Written request:
Please write the next part of the passage below about Michalopoulos's buildings and studio, starting right after its final sentence.

— Start of Provided text —

The style resonated—the ten-dollar bills Michalopoulos was fetching turned into hundreds, then more. He upgraded from his seventy-five-dollar-a-month Rampart Street apartment. When the opportunity arose, he started to buy run-down buildings, including a former beer keg warehouse a half block off Frenchmen Street that had insulated cork floors and gaping holes in the roof. He secured it with a down payment of a dozen or so paintings, and that building became a blank canvas for him, a home where he could experiment with deconstructed interiors, crafting irregular walls of corrugated fiberglass and chain-link fencing. He lived there with his then girlfriend and their daughter and her two boys for years, until the rising clamor of Frenchmen Street drove them out.

A two-minute walk away on Elysian Fields he also bought what would become his studio, another complex of buildings, haphazardly conjoined. (One of these buildings was a funeral home; some caskets linger behind.) These days his easel is set up amid wooden joists, brick walls, and errant rays of sunlight probing through gaps, which give an idea of just how large the space is. This work area exists as a sort of island in the dark, rimmed by a shoreline of empty white boxes that once held tubes of paint—he applies the oils thickly with a palette knife, going through them like a confectioner through sugar. A slightly spattered large-screen television sits propped on another easel, vertically. He’ll sometimes start a painting by looking at a photograph on-screen, he says, then will switch off the image and let his imagination go. But most scenes emerge wholly from his mind. “When I work from imagination, they tend to be more simplified, more colorful,” he says.

— End of Provided text —
— Start of Given entries —

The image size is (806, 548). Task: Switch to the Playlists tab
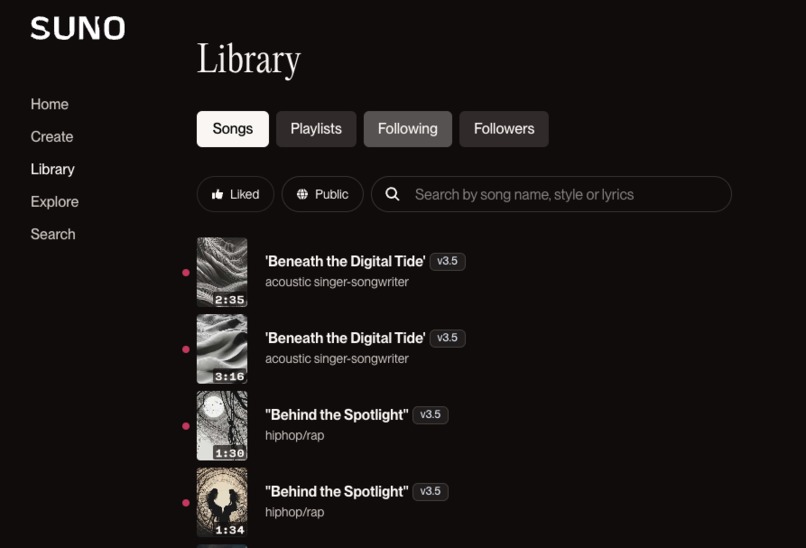click(x=316, y=129)
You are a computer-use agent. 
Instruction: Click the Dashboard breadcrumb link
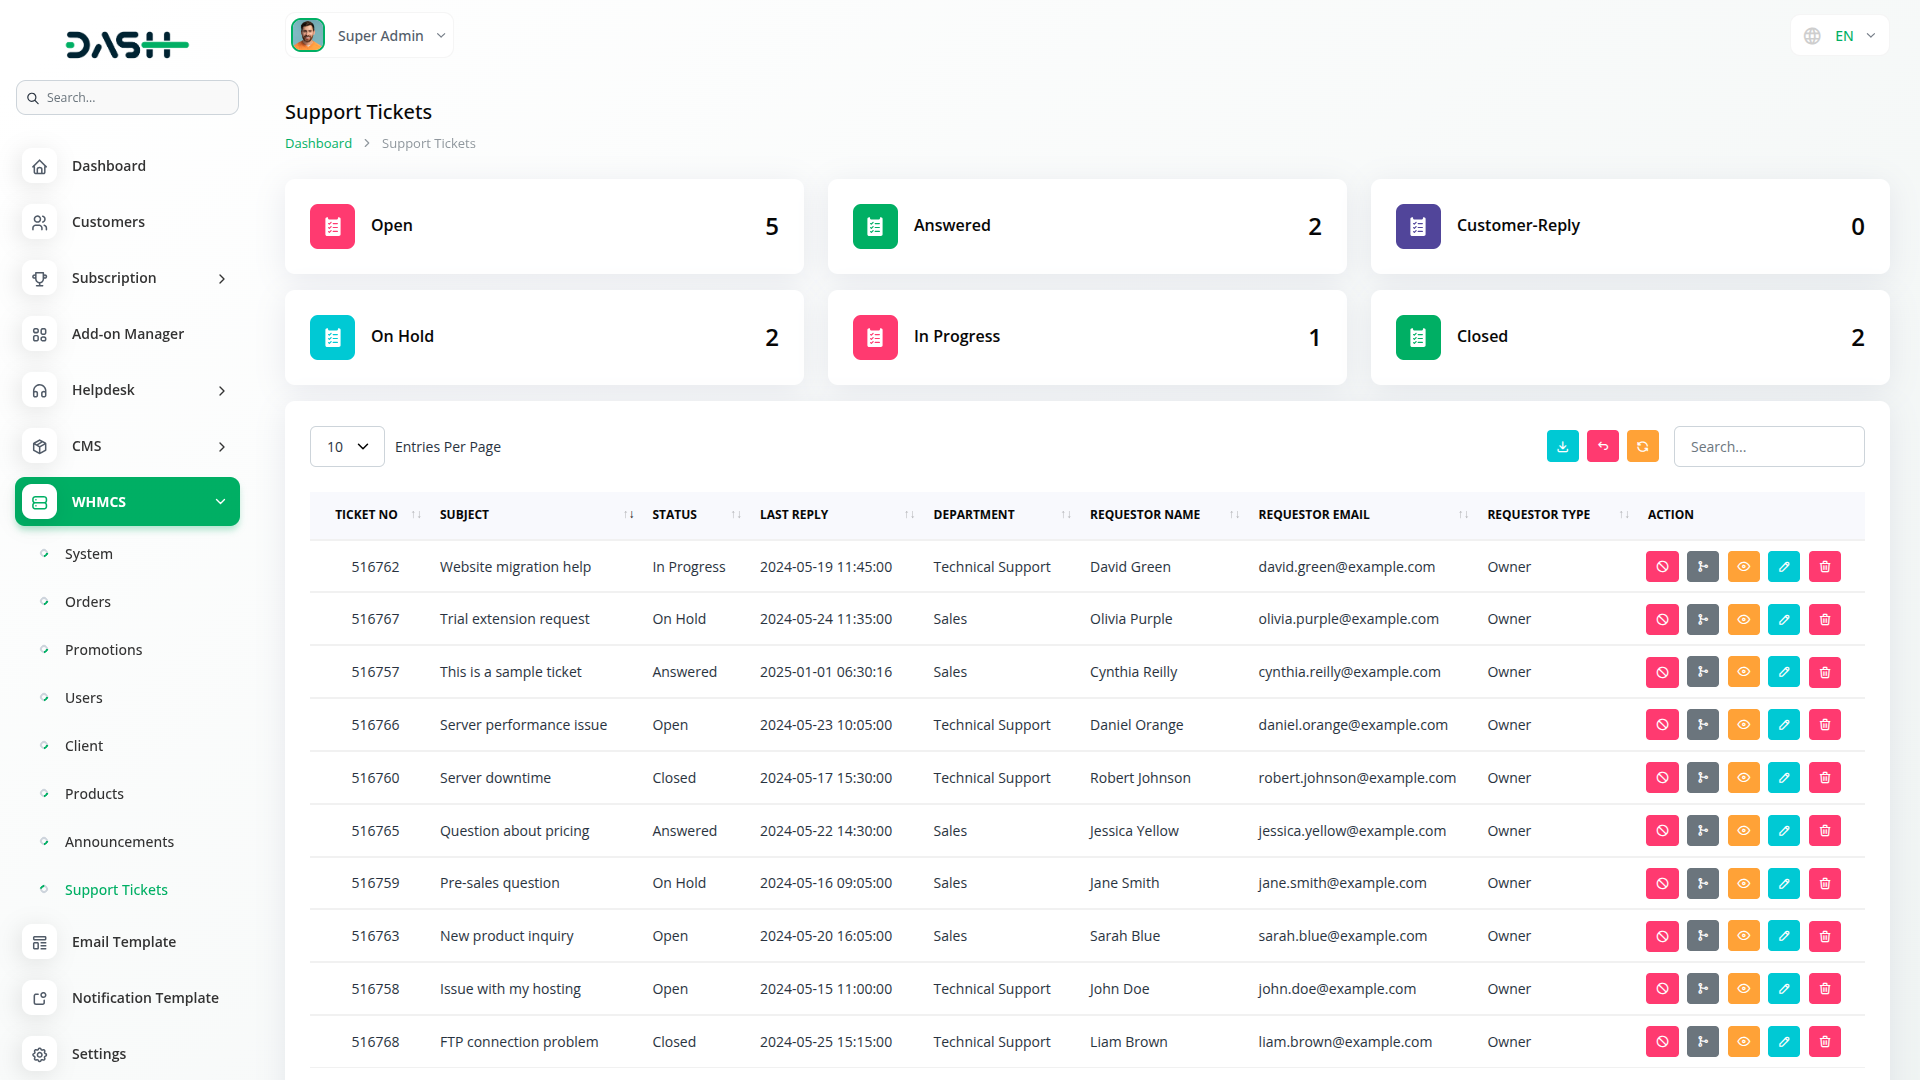[x=318, y=144]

— End of Given entries —

Response to the exercise:
The studio complex has served additional purposes—his ex operated an alternative theater there, the side yard has been a sculpture garden, and Mardi Gras krewes have held late-night bacchanals there. All the while, the neighborhood has gone from neglected to desirable. A chain hotel is slated to go up next door, with initial plans calling for a bland stucco box—something that could just as well be moved by barge from an interstate interchange. (The neighborhood has been pushing for better design.)

Michalopoulos sees these kinds of changes as red flags—harbingers that what has long made New Orleans unique is not guaranteed to last. “I’m afraid that, like Manhattan, it will become inhospitable to creatives,” he says. “Our commitment is to doing our part to mitigate that change and preserve that culture.”

So his Elysian Fields studio will soon enter its next phase: Michalopoulos plans to convert part of it into a destination he hopes will add character to the neighborhood. The complex will include a bistro with an offbeat courtyard he’s designing, and his boutique Hotel Lux Galactica. He envisions a raggedy tower eventually rising above it all—he uses the word dystopian to describe his vision, an edifice bristling with unconventional geometries and colors. The tower will inspire wonder and—not incidentally—serve as a silent scold to the drab architecture proposed for next door.

“We’re one of ten places that really move the needle on the planet,” he says of New Orleans. “We treat very casually the wealth [of culture] we have. This reminds me of people not appreciating their health until they lose it. It’s a wake-up call.” Looking toward where he hopes his tower will one day rise, he muses a bit. “I can’t wait,” he says. “It will be this jagged, frigging freaky thing going up in the sky,” he says. “And it will say, we’re in the right place on this planet.”

Discussion of Michalopoulos’s forthcoming hotel, along with his other high-visibility design projects, invariably leads to the subject of gentrification, and when that comes up, he lets out a plaintive sigh. Michalopoulos has arguably been both an agent and a beneficiary of gentrification. (Only a terminally melancholy person would look at one of his streetscapes and not harbor dreams of moving to New Orleans.) He sees both the upside and the downside. With the city’s changing economics and problems with drugs, he watched as New Orleans hollowed out in the 1980s and ’90s. “There were literally hundreds of abandoned homes,” he says. “And so I take heart that they have been reinhabited, and that many of them have been saved that would have fallen into oblivion.”

Yet, he acknowledges, the area around his studio is “a much more expensive neighborhood. The class composition has changed, and it’s not as hospitable for artists. I don’t measure everything in the world by that yardstick, but for the arts community, it’s much less viable as a neighborhood.”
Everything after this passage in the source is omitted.